start Text passage

The God of the Old Testament frequently demands that atrocities be committed in his name. Let us look at some examples that are rarely mentioned in Sunday school.
After winning a large number captives in a battle, Moses tells his army, who had already slain every adult male at God's command,
Now therefore, kill every male among the little ones, and kill every woman that hath known man by lying with him. But all the young girls who have not known a man by lying with him, keep alive for yourselves. (Numbers 31:17-18 RSV)
At another time, Moses orders three thousand men put to the sword on God's authority:
And he said to them, "Thus says the Lord God of Israel, 'Put every man his sword on his side, and go to and fro from gate to gate throughout the camp, and slay every man his companion, and every man his neighbor.' " (Exodus 32:27 RSV)
Now, I am sure many Christians would dismiss these as anachronisms that were eliminated with the coming of Jesus. However, in the New Testament Jesus frequently reaffirms the laws of the prophets:
Think not that I have come to abolish the law, or the prophets: I have come not to abolish them but to fulfil them. (Matthew 5:17 RSV)

end Text passage

> _Direction A_:
Summarize the passage on Old Testament violence in two sentences.
> _Direction B_:
Decide whether each statement agrees with the passage on Old Testament violence, answering yes or no and quoting the words that settle it: (i) Moses tells the army to keep alive the young girls who have not known a man. (ii) The passage says these examples are often taught in Sunday school. (iii) In Matthew 5:17, Jesus says he has come to abolish the law.
> _Direction C_:
Carry the passage on Old Testament violence forward from its last sentence.
The data that come next are separate material and have nothing to do with the passage on Old Testament violence.

start Data excerpts

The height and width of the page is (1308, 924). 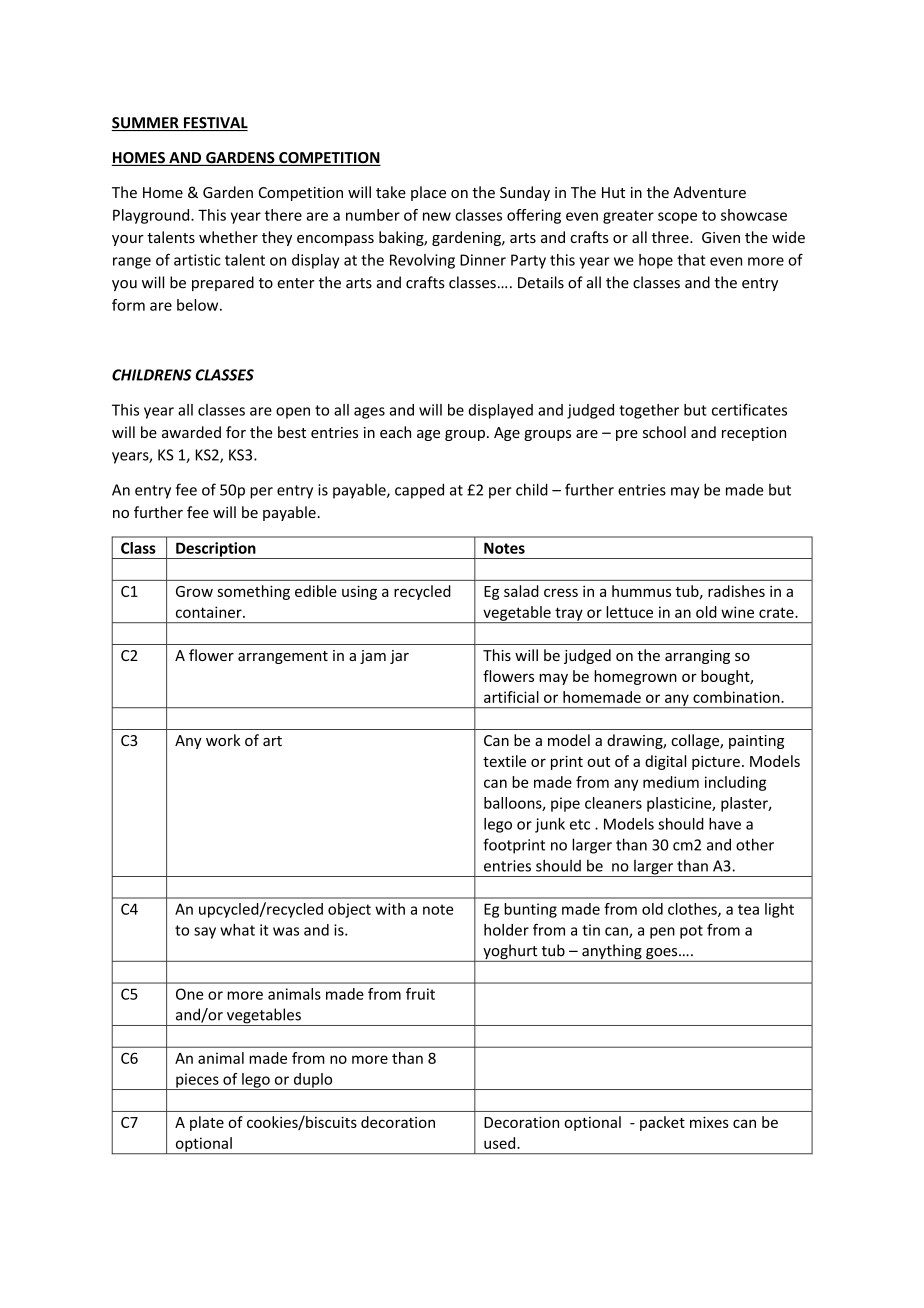 I want to click on Adventure, so click(x=709, y=192).
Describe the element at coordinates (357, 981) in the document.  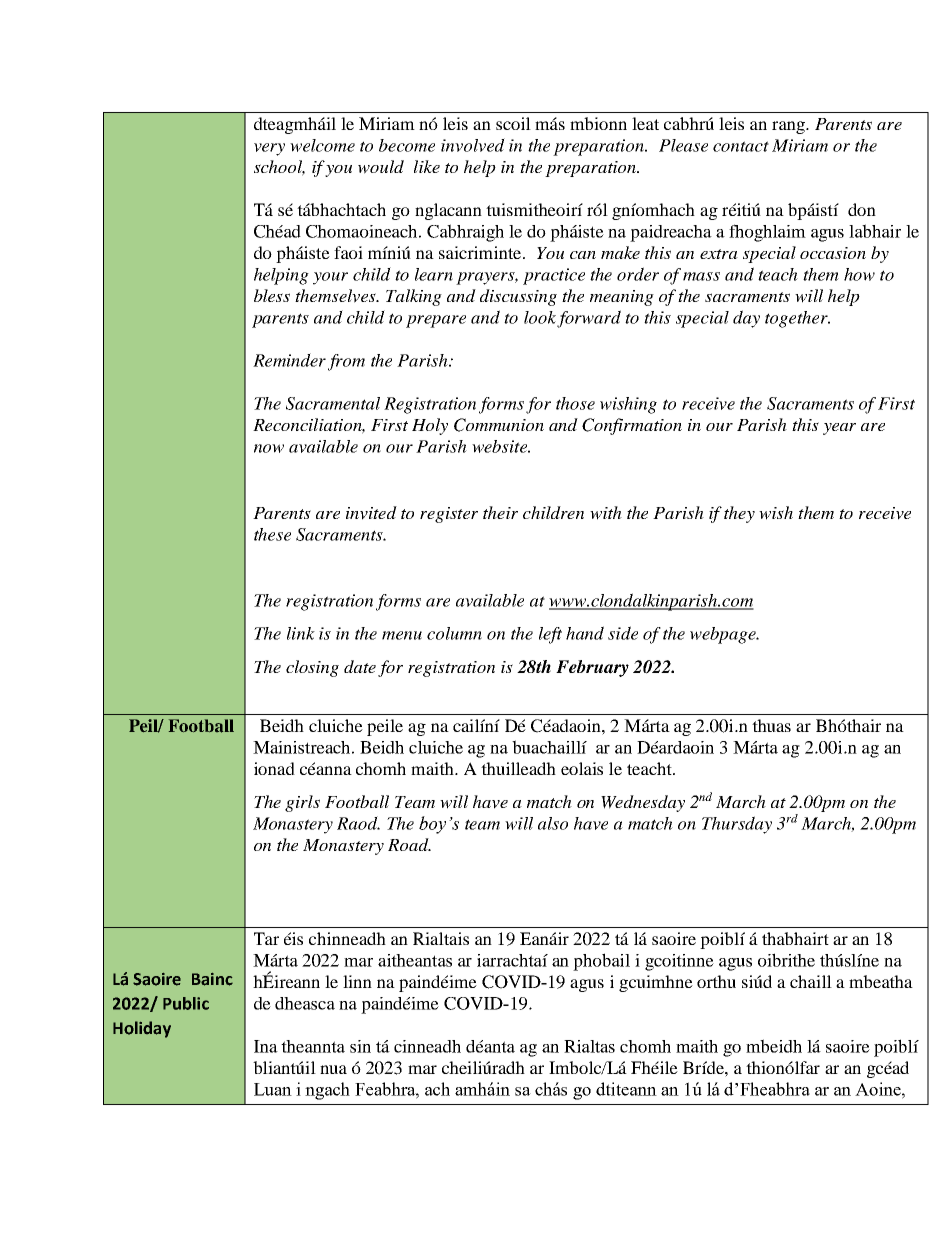
I see `linn` at that location.
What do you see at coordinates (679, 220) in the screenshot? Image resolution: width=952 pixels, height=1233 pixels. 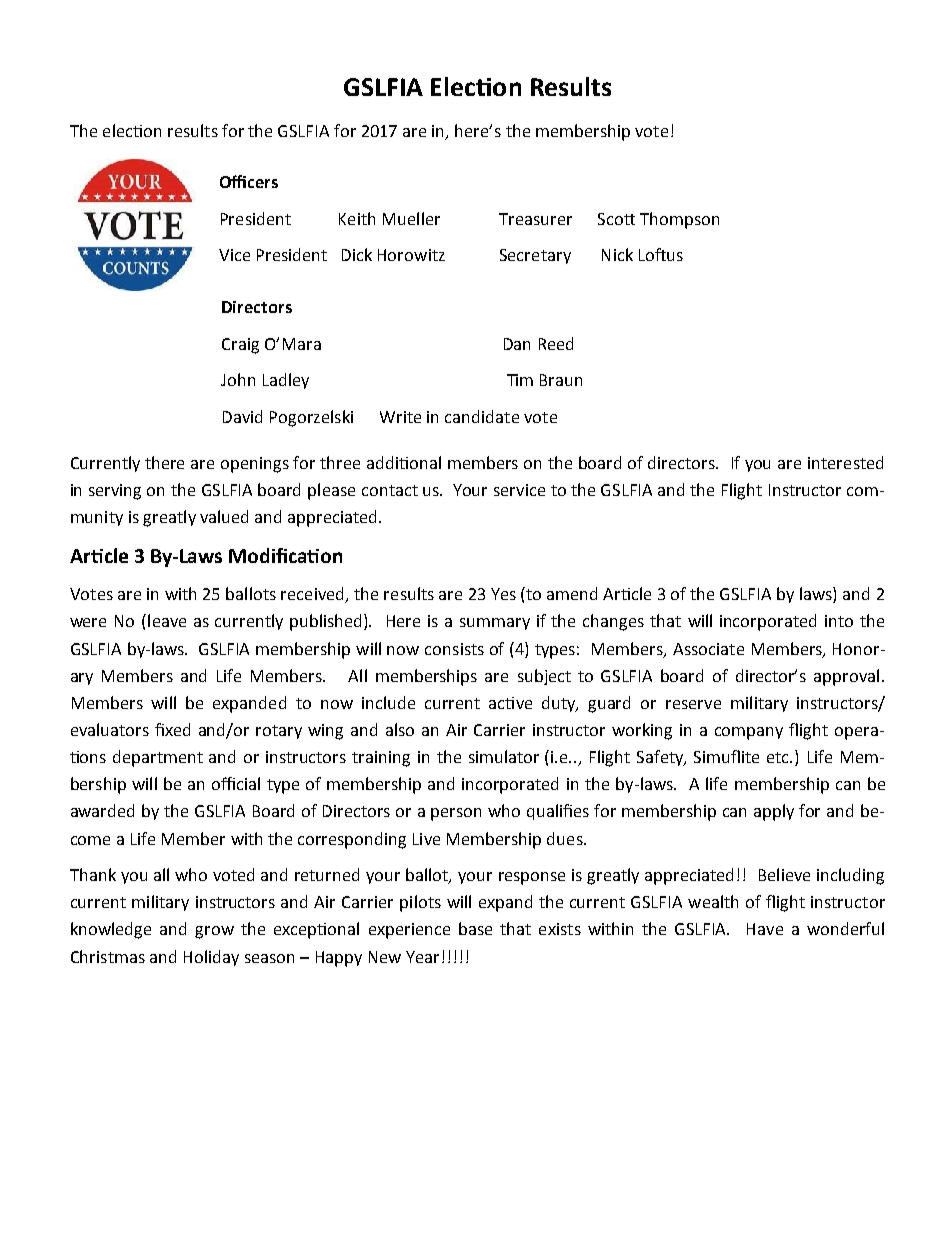 I see `Thompson` at bounding box center [679, 220].
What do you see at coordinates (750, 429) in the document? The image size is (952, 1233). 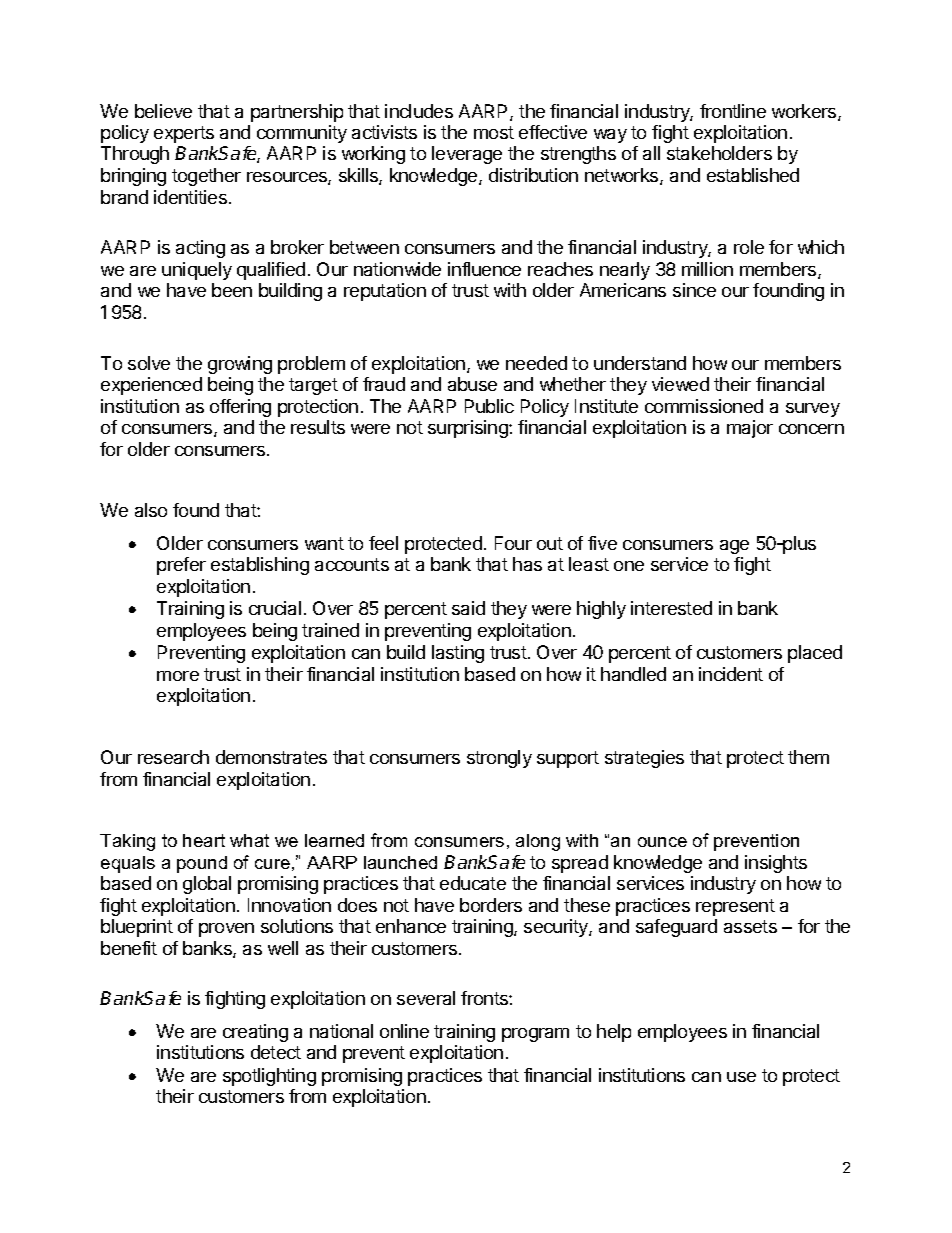 I see `major` at bounding box center [750, 429].
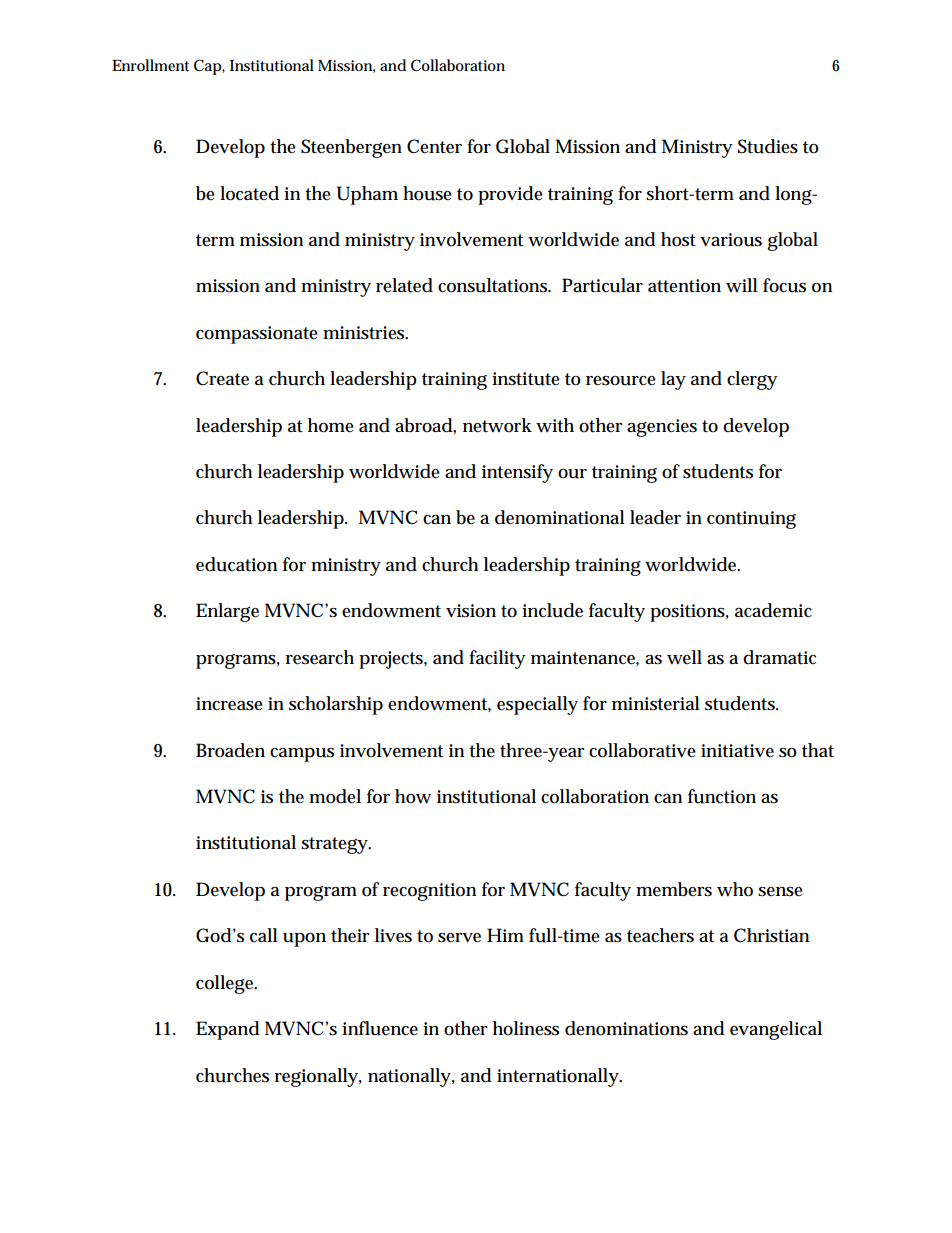 Image resolution: width=952 pixels, height=1233 pixels. What do you see at coordinates (497, 425) in the screenshot?
I see `network` at bounding box center [497, 425].
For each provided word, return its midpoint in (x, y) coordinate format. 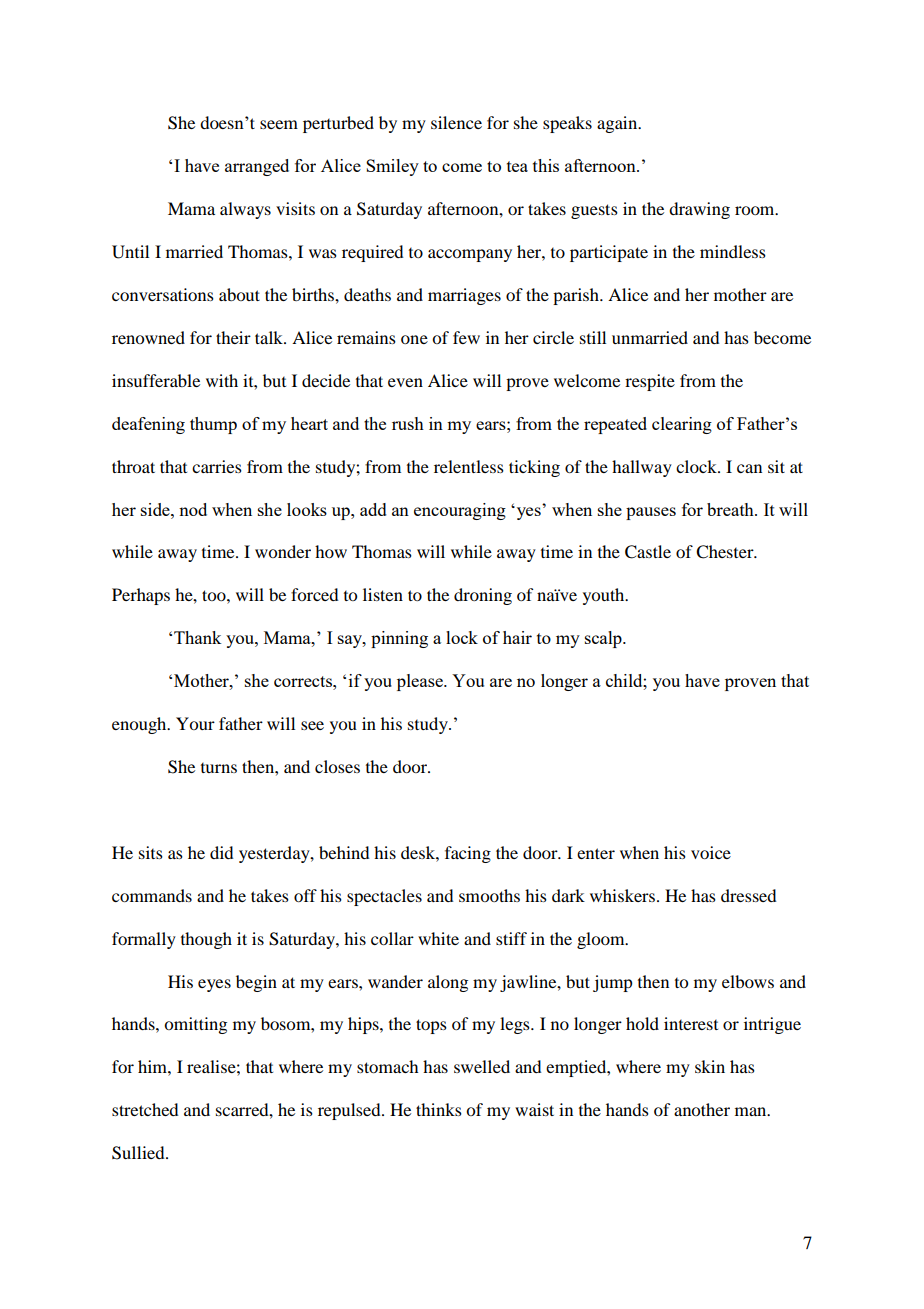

end Data excerpts

> _Exercise answer A_:
The passage argues that the God of the Old Testament frequently demands atrocities, citing Moses ordering the killing of captive boys and of women who had known a man (Numbers 31:17-18) and the slaying of three thousand men on God's authority (Exodus 32:27). It expects many Christians to dismiss these as anachronisms eliminated by the coming of Jesus, but counters that Jesus reaffirms the laws of the prophets in Matthew 5:17.

> _Exercise answer B_:
(i) Yes: "But all the young girls who have not known a man by lying with him, keep alive for yourselves."
(ii) No: "Let us look at some examples that are rarely mentioned in Sunday school."
(iii) No: "I have come not to abolish them but to fulfil them."

> _Exercise answer C_:
Christians like to pride themselves on their "family values" and their desire for peace in the world. No doubt, most are devoted to their families and upright members of society. But they fail to remember that Jesus said:
Do not think that I have come to send peace on earth: I have not come to send peace, but a sword. For I have come to set a man at against his father, a daughter against her mother, and a daughter-in-law against her mother-in-law; and a man's foes will be those of his own household. He who loves father or mother more than me is not worthy of me; and he who loves son or daughter more than me is not worthy of me. (Matthew 10:34-37 RSV)
Where did the notion arise that Jesus was the "Prince of Peace"?
The history of Christendom abounds with violence sanctioned by the Church and thereby defined as divinely inspired "good." This divine inspiration is not limited to Scripture but continually available to the specially anointed. Pope Urban II (d. 1099) assured the medieval knights of the Crusades that the killing of infidels was not a sin. And this did not apply just to Muslims in the Holy Land. The Cathar faith in southern France, which was apparently based on the notion of dual gods that appeared earlier in Zoroastrianism and Manichaeism, was brutally suppressed in the Albigensian Crusade in the thirteenth century. When the besieged Cathar city of Beziers fell in 1209, soldiers reportedly asked their papal adviser how to distinguish the faithful from the infidel among the captives. He recommended: "Kill them all. God will know his own." Nearly 20,000 were slaughtered—many first blinded, mutilated, dragged behind horses, or used for target practice.
If our solution to the Euthyphro dilemma is to define as good whatever God says is good, where God's word is defined as what is revealed in scriptures and other holy sources, then Jewish and Christian soldiers have a moral obligation to kill every enemy soldier and civilian—except for the virgins, which they have a moral obligation to keep for their own pleasure.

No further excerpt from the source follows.